* Instructions for the task
From the first line of the data below through the line holding "has height=822, width=1202.", write out each line exactly as it stands.

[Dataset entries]
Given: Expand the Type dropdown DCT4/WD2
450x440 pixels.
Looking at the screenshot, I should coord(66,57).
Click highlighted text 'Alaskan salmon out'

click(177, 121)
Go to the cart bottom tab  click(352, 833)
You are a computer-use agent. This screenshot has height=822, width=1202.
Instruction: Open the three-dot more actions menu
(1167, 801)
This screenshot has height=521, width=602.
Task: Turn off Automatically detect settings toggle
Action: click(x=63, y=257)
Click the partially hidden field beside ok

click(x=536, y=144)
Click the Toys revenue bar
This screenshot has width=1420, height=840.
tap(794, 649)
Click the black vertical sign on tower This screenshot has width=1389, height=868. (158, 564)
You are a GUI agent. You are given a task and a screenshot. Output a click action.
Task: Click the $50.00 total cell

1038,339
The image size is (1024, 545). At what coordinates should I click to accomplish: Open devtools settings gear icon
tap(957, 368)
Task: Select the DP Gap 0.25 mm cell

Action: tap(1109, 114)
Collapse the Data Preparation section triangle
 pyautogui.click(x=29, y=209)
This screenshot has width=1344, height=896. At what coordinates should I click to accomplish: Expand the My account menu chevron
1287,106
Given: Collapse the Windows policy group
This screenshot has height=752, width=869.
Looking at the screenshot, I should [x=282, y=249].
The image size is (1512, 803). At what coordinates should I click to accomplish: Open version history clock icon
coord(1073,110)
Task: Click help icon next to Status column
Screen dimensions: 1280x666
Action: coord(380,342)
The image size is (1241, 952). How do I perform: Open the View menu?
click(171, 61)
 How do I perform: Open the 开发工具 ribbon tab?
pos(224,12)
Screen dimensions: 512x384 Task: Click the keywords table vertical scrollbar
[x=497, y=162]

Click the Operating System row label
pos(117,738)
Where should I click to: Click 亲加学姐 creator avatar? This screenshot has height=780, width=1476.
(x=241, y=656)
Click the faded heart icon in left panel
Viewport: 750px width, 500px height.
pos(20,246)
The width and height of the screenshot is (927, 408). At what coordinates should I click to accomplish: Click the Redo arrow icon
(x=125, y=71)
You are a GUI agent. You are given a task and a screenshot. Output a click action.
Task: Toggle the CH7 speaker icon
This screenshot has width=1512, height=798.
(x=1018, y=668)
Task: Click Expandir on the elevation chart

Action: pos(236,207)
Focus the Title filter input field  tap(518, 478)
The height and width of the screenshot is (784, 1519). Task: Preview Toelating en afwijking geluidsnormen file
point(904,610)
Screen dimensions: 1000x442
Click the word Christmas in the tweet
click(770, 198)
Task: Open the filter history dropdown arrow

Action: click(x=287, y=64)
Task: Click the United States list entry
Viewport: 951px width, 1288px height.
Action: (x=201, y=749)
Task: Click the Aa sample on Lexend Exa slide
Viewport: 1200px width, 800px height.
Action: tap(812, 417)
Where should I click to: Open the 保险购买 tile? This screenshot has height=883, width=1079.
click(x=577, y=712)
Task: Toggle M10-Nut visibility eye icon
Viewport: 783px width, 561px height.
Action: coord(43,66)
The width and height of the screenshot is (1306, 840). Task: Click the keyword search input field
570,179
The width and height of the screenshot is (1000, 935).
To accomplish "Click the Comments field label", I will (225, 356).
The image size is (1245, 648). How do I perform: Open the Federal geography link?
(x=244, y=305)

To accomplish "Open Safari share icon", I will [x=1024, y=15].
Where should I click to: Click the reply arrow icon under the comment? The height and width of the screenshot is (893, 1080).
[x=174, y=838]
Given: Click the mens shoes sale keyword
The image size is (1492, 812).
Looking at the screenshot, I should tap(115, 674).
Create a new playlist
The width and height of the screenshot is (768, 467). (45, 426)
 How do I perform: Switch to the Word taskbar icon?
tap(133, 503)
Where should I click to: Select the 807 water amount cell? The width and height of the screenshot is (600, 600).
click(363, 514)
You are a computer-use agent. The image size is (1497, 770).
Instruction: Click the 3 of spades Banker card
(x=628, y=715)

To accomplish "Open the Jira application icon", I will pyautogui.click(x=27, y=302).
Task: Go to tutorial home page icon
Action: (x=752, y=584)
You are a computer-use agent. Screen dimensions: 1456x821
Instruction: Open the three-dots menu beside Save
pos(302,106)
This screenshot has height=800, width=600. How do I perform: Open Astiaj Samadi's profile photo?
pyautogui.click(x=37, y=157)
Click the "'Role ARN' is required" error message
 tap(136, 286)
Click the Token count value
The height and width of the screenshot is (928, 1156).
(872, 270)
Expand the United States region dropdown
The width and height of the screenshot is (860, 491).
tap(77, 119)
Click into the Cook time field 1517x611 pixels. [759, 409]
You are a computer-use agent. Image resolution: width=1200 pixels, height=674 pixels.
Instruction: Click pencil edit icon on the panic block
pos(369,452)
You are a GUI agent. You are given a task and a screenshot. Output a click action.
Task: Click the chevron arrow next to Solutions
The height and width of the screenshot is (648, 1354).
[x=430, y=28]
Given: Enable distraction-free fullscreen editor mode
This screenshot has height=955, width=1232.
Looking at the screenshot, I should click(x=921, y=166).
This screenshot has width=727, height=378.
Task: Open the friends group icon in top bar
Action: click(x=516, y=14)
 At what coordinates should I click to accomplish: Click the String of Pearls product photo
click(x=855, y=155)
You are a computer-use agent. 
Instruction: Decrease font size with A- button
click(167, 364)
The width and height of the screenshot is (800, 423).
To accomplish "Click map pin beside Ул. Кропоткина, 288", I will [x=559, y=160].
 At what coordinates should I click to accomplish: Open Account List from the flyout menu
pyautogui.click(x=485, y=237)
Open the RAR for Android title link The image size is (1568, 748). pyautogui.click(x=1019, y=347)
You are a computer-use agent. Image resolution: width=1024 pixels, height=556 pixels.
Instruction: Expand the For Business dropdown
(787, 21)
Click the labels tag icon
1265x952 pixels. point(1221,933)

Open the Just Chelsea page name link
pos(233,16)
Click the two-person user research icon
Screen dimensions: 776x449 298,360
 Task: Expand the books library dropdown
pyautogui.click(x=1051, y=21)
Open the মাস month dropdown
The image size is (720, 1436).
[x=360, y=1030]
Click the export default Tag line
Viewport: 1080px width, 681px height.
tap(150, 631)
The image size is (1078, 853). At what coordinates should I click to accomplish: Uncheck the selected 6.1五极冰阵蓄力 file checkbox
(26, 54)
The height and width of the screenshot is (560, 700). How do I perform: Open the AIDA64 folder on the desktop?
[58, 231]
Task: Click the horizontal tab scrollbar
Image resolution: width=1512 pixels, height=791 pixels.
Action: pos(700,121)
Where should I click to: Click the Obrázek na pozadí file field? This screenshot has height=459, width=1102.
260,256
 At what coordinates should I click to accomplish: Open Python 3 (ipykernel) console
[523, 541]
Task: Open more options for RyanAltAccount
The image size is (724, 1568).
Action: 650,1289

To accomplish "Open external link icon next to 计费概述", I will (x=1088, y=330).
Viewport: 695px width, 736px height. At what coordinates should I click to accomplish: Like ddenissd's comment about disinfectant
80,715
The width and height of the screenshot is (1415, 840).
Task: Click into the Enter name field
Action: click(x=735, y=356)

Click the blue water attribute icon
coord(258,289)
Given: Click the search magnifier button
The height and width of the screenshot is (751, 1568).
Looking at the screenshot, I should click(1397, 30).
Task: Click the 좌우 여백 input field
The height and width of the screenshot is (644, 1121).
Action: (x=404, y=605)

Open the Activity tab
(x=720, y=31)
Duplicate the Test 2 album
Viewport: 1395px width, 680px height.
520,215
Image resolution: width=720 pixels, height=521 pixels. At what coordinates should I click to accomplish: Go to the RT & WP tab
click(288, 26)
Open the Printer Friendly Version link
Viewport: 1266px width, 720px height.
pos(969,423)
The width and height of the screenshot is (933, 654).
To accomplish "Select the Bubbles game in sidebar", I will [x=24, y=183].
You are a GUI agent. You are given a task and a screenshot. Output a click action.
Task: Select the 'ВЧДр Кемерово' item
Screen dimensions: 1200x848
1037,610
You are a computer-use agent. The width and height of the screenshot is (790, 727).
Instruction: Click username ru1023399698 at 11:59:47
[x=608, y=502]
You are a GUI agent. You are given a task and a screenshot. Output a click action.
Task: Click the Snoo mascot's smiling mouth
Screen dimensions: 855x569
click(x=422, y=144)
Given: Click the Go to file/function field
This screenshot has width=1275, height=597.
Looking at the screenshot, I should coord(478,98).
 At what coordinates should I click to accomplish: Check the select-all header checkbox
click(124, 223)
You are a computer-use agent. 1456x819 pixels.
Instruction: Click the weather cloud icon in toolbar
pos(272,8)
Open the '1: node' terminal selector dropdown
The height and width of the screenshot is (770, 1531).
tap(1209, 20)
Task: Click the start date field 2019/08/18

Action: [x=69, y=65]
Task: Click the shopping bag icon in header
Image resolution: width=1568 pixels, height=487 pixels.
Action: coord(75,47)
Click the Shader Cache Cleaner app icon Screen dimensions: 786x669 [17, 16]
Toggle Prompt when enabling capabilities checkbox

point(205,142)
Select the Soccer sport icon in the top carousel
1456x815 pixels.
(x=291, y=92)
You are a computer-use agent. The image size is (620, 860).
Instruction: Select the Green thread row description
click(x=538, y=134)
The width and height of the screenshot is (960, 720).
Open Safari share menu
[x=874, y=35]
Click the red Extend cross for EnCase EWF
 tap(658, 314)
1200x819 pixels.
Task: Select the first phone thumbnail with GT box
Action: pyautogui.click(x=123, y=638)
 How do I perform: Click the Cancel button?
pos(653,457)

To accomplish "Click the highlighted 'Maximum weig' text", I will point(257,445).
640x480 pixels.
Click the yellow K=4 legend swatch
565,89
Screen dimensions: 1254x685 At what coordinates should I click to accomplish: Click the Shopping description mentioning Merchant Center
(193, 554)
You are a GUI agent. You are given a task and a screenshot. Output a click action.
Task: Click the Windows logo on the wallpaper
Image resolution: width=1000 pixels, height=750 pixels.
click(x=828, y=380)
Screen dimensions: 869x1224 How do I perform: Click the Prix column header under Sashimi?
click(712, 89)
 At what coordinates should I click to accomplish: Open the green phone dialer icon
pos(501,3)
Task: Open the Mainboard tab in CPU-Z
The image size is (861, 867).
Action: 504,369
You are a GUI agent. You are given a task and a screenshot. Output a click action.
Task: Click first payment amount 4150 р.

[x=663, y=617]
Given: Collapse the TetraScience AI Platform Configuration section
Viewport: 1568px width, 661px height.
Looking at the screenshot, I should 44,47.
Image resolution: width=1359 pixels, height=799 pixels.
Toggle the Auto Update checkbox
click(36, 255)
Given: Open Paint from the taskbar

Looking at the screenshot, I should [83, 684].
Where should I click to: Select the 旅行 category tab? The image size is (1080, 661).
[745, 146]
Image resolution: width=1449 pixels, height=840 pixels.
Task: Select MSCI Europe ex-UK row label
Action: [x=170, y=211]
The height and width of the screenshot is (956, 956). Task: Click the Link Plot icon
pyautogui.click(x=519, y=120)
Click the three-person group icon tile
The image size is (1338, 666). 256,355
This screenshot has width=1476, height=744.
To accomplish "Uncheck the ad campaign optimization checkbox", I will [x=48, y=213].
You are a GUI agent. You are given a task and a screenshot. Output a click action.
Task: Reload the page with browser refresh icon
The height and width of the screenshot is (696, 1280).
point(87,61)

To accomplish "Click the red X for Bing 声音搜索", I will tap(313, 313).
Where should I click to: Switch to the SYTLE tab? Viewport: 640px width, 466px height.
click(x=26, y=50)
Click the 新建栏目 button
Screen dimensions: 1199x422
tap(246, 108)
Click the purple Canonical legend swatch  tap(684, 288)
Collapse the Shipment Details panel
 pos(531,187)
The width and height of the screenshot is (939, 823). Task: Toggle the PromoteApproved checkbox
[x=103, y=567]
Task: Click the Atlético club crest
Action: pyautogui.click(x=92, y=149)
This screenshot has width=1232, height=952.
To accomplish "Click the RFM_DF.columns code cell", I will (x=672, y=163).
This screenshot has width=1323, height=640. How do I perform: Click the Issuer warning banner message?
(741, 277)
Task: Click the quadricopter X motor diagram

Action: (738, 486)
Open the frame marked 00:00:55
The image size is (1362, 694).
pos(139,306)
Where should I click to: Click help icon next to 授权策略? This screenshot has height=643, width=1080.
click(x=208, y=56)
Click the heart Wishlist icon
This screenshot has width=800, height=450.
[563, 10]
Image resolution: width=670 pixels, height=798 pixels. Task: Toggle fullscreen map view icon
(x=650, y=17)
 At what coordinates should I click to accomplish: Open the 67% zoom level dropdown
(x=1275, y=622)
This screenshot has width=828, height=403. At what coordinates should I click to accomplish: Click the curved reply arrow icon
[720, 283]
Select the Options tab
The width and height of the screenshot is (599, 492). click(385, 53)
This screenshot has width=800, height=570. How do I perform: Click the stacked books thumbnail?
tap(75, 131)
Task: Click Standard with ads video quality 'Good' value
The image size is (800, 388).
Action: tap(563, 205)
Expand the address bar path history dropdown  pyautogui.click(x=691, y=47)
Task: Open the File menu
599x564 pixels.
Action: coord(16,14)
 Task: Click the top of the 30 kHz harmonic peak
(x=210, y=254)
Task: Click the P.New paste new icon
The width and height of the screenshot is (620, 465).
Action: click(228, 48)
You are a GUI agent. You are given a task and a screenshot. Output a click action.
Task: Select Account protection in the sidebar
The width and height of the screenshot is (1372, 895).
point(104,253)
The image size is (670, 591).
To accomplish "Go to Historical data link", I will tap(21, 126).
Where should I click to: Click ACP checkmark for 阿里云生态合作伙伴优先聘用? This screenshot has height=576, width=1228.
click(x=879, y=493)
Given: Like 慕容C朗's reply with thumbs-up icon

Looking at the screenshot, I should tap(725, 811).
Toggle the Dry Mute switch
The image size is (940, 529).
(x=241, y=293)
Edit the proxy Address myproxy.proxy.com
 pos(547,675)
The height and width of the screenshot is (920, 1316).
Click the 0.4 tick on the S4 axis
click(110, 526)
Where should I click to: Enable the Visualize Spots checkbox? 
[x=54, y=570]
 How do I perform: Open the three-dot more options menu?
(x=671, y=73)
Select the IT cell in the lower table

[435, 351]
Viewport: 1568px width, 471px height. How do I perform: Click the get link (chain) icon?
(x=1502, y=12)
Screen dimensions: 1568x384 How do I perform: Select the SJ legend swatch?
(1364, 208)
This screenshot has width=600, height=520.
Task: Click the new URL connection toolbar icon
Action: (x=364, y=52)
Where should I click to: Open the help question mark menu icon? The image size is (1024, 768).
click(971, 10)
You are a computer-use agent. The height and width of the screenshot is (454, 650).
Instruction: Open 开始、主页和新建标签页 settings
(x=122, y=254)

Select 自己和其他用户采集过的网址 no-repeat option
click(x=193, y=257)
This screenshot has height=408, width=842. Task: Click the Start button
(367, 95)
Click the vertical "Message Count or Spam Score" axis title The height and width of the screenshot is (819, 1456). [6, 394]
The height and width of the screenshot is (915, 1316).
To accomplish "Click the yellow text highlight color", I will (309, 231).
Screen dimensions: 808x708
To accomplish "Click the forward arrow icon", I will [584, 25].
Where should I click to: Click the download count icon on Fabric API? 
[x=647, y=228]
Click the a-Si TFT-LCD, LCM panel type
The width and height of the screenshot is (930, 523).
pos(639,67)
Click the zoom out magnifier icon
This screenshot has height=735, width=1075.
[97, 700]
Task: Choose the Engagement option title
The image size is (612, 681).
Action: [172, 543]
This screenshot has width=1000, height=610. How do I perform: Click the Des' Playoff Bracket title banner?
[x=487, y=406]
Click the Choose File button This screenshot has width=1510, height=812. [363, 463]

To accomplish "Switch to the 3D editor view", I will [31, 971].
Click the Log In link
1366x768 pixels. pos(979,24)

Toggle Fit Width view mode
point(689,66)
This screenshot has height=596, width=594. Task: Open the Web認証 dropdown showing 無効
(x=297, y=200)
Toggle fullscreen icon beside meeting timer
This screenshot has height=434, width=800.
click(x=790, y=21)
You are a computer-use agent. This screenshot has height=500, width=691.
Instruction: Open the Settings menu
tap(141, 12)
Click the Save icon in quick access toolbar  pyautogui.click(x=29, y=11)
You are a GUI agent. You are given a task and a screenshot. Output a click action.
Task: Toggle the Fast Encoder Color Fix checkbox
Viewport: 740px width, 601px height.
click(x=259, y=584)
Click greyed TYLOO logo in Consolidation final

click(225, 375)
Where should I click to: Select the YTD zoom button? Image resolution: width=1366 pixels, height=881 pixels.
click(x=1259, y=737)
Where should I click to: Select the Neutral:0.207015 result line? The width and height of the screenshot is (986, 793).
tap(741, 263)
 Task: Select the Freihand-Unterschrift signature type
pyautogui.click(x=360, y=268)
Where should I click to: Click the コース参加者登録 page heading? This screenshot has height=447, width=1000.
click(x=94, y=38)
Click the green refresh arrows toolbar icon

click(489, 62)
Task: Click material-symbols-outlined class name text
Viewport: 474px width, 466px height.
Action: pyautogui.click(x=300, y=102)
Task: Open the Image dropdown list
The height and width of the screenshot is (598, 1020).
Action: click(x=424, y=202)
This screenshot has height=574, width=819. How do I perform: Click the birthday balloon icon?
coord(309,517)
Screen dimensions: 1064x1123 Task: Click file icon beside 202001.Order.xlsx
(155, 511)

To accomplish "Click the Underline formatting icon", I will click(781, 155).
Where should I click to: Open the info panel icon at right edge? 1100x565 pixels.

* Solution to this exercise
Given: Expand the Type dropdown DCT4/WD2
450x440 pixels.
Looking at the screenshot, I should coord(66,57).
Click highlighted text 'Alaskan salmon out'

click(177, 121)
Go to the cart bottom tab  click(352, 833)
You are a computer-use agent. This screenshot has height=822, width=1202.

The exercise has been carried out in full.